*** Supplied data ***

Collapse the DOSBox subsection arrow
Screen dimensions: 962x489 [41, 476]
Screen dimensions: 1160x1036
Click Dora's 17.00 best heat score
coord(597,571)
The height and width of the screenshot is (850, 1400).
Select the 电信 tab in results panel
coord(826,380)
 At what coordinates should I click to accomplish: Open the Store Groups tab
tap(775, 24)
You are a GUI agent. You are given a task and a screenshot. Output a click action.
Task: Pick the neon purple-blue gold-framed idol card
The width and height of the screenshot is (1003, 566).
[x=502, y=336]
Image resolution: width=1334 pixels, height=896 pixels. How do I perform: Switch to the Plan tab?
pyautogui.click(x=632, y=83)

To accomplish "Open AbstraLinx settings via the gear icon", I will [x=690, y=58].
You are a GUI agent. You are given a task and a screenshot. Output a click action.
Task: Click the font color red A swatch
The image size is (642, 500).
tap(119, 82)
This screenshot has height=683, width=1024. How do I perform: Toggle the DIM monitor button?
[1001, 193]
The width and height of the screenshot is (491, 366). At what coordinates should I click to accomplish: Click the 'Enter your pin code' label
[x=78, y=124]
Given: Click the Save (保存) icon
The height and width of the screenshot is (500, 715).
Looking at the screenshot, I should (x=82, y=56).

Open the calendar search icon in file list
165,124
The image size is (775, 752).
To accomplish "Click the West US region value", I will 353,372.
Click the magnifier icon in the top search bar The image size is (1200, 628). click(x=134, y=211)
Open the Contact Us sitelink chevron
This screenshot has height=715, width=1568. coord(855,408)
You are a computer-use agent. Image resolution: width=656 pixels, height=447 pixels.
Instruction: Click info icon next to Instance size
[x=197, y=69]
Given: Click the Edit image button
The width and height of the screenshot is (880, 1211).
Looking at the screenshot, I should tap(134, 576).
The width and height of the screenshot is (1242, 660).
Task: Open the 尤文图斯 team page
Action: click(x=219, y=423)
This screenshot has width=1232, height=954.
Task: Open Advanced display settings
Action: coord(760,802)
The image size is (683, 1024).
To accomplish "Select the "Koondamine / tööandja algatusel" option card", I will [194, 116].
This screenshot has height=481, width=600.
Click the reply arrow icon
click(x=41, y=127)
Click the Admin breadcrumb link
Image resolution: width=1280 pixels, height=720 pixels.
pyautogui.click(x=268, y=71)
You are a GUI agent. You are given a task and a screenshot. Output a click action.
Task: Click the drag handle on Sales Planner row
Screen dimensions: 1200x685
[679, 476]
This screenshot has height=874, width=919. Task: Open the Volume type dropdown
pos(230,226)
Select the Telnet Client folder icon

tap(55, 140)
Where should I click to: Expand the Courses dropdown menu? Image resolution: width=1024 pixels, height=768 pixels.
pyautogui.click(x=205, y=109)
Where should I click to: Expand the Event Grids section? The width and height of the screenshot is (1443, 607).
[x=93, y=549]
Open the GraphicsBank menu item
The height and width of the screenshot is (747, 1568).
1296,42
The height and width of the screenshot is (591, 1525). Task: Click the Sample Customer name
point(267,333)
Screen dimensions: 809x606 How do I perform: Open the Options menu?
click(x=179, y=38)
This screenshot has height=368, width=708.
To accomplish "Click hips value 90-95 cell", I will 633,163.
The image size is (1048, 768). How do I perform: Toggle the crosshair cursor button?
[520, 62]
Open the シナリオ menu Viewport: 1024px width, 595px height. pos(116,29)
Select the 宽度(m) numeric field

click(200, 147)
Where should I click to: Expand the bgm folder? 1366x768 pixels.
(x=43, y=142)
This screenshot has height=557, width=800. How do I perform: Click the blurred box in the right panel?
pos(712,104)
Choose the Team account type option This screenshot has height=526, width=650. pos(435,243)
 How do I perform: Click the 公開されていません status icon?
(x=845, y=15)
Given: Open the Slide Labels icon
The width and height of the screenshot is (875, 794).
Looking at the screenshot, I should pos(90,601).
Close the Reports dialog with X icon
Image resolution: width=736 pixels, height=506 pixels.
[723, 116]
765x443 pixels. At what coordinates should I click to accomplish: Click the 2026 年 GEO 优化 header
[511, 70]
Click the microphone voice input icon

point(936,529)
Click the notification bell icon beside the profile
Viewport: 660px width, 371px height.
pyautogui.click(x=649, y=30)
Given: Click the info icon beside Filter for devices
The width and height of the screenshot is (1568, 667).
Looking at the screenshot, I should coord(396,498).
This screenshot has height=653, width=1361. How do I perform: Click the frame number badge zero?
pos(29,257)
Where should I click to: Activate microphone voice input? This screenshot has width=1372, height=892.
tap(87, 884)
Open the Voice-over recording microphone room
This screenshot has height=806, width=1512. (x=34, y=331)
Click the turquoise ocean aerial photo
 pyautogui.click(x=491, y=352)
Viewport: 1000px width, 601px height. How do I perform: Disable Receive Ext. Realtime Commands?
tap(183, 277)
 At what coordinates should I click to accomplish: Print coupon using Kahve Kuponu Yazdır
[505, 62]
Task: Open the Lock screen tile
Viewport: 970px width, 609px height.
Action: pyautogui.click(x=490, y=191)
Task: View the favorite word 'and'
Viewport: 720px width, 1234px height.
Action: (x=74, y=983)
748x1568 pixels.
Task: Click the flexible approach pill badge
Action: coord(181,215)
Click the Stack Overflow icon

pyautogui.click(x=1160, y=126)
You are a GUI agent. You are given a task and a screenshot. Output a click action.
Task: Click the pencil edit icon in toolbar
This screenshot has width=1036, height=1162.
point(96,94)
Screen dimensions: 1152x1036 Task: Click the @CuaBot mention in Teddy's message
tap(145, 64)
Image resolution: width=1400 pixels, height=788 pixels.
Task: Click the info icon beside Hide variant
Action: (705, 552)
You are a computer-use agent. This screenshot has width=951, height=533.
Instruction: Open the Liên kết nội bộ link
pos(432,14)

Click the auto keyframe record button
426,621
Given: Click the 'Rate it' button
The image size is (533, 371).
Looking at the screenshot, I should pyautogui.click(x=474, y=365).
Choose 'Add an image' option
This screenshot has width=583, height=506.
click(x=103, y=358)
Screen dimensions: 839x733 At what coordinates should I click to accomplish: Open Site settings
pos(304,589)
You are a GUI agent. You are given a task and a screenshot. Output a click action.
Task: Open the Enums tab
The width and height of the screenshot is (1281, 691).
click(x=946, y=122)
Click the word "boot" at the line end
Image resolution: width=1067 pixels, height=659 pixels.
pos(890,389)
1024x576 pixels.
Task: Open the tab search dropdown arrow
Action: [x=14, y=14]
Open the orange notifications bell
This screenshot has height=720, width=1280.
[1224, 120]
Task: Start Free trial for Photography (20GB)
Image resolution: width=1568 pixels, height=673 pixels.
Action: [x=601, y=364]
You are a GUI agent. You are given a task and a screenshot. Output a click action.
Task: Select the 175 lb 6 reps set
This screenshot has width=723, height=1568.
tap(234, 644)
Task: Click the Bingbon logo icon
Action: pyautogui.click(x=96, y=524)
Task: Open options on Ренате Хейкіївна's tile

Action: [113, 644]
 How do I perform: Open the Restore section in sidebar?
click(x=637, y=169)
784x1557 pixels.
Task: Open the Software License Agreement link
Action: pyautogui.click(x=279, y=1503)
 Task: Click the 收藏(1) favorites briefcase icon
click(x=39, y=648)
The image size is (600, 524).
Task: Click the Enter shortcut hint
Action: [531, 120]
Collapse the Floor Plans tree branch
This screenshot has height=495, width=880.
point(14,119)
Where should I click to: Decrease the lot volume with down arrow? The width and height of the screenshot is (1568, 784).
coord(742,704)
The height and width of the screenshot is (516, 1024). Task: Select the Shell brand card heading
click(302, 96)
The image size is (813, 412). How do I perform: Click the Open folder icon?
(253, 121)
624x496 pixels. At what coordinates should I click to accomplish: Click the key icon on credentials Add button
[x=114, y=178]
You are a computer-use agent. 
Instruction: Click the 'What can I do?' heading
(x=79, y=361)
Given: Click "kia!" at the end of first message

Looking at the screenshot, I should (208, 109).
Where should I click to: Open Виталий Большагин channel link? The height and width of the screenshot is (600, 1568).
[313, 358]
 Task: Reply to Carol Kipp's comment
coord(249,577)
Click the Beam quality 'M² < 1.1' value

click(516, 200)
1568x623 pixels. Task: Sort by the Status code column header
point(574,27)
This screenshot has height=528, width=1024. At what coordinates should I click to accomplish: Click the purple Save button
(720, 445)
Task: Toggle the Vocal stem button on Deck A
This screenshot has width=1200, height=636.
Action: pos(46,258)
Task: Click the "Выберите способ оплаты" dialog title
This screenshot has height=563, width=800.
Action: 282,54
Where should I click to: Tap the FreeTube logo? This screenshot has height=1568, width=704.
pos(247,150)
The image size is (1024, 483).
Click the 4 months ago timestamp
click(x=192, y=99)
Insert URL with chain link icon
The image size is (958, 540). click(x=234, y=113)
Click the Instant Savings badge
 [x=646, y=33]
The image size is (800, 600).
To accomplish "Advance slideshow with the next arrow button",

*** End of Supplied data ***

## [Task requirements]
What is needed is each line of the entries that contains the word "Choose".

## [Task solution]
Choose the Team account type option This screenshot has height=526, width=650. pos(435,243)
Choose 'Add an image' option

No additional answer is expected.